I am not a fan of mock functions. The mock function has several disadvantages. First, mock is a manual simulation of some results. Only when our imagination and our ability to predict the various failure modes that our application may encounter. Mocks are also likely to be different from the real services they support, unless everyone has rigorously tested the real services (note: know the details). Mock is best when there is only one instance of each specific simulation and each test uses the same simulation.
In other words, mock is still the only way to test some forms of network I / O alone. We live in an era of microservices and outsource most (if not all) of our main product concerns to suppliers. Now the core functions of many applications require one call or multiple calls, and the best way to unit test these calls is to simulate them.
Overall, I found that limiting the scope of mocking is the best. Calling the API of the email service to send a welcome email to our newly created user (of course) requires an HTTP connection. Isolate this request into as few functions as possible and allow us to mock in the test to minimize the amount of code. Generally, this should be a function no longer than 1-2 lines, used to establish an HTTP connection and return any errors and responses. The same is true when sending events to Kafka or newly created users in the database.
Attribute-based testing
For those things that can provide such huge benefits through such small code, attribute-based testing is not fully utilized. (This kind of test) was invented by Haskell Library ’s QuickCheck and adopted in other languages such as Scala (ScalaCheck) and Python (hypothesis). Attribute-based testing allows people to generate a large amount of input that conforms to a given test specification and assert The test pass condition for each situation.
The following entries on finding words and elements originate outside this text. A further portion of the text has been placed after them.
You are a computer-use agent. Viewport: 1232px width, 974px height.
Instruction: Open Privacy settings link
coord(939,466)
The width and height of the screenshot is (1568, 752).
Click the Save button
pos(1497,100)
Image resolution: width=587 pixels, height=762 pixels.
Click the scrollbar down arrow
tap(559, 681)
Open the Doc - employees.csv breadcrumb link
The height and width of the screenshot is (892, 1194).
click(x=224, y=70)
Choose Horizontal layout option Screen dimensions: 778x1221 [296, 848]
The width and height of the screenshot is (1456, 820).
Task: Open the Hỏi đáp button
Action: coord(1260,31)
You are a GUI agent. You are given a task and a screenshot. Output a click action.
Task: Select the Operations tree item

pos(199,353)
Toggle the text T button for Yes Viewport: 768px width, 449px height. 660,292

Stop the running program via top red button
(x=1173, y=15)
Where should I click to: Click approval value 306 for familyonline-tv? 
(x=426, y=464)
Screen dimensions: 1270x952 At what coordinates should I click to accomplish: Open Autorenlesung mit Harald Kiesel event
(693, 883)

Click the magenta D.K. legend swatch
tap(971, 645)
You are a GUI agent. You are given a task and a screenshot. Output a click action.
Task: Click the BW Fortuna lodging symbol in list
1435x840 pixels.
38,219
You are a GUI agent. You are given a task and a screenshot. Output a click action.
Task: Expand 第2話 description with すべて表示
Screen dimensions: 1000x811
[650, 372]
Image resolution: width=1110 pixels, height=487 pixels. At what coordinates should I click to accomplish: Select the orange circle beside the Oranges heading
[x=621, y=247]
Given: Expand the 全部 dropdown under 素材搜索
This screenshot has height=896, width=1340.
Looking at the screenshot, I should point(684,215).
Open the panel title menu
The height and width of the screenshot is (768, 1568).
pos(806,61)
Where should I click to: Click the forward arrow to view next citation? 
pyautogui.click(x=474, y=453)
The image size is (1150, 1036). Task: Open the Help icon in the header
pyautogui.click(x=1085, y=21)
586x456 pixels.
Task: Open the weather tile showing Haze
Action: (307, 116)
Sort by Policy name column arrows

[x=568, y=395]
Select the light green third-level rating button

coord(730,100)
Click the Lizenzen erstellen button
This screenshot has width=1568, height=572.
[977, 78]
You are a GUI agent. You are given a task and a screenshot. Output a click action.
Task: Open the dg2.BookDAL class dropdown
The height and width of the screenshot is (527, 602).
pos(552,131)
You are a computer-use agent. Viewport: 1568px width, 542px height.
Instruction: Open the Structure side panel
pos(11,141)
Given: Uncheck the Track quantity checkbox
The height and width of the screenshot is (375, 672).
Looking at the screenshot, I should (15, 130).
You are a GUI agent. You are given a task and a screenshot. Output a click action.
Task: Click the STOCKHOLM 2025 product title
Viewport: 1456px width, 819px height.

Many attribute-based testing frameworks are function-oriented, so it makes sense to isolate anything that may be subject to attribute-based testing to a single function. I find this to be particularly useful when testing the encoding or decoding of data, and when testing JSON or msgpack parsing.
in conclusion
The intention of this article is neither to say DRY nor to say that the small function itself is bad (although the title of this article gives such a hint). It's just that they are essentially not good or bad.
The number of small functions in the code base or the average function length is not a boastable indicator in itself. There was a topic called onelineizer in the 2016 PyCon talk about a Python program of the same name that can convert any Python program (including itself) into a single line of code. Although this makes meeting discussions interesting and tempting, it would be very stupid to write (similar) product code on the same issue.
The above recommendations are generally applicable, not just for Go. As the complexity of the programs we write increases greatly, and the restrictions we oppose become more variable, programmers should adjust their thinking accordingly.
Unfortunately, orthodox programming ideas are still seriously affected by the supremacy of object-oriented programming and design patterns. So far, many ideas and best practices that have been widely disseminated are largely to a large extent, and have not been challenged for decades. At present, there is an urgent need to rethink, especially, the programming pattern and paradigms have occurred in recent years The change.
Not changing the old style not only encourages laziness, but also causes programmers to fall into a false comfort that they cannot bear.
The content source of this page is from Internet, which doesn't represent Alibaba Cloud's opinion;
products and services mentioned on that page don't have any relationship with Alibaba Cloud. If the
content of the page makes you feel confusing, please write us an email, we will handle the problem
within 5 days after receiving your email.
If you find any instances of plagiarism from the community, please send an email to:
info-contact@alibabacloud.com
and provide relevant evidence. A staff member will contact you within 5 working days.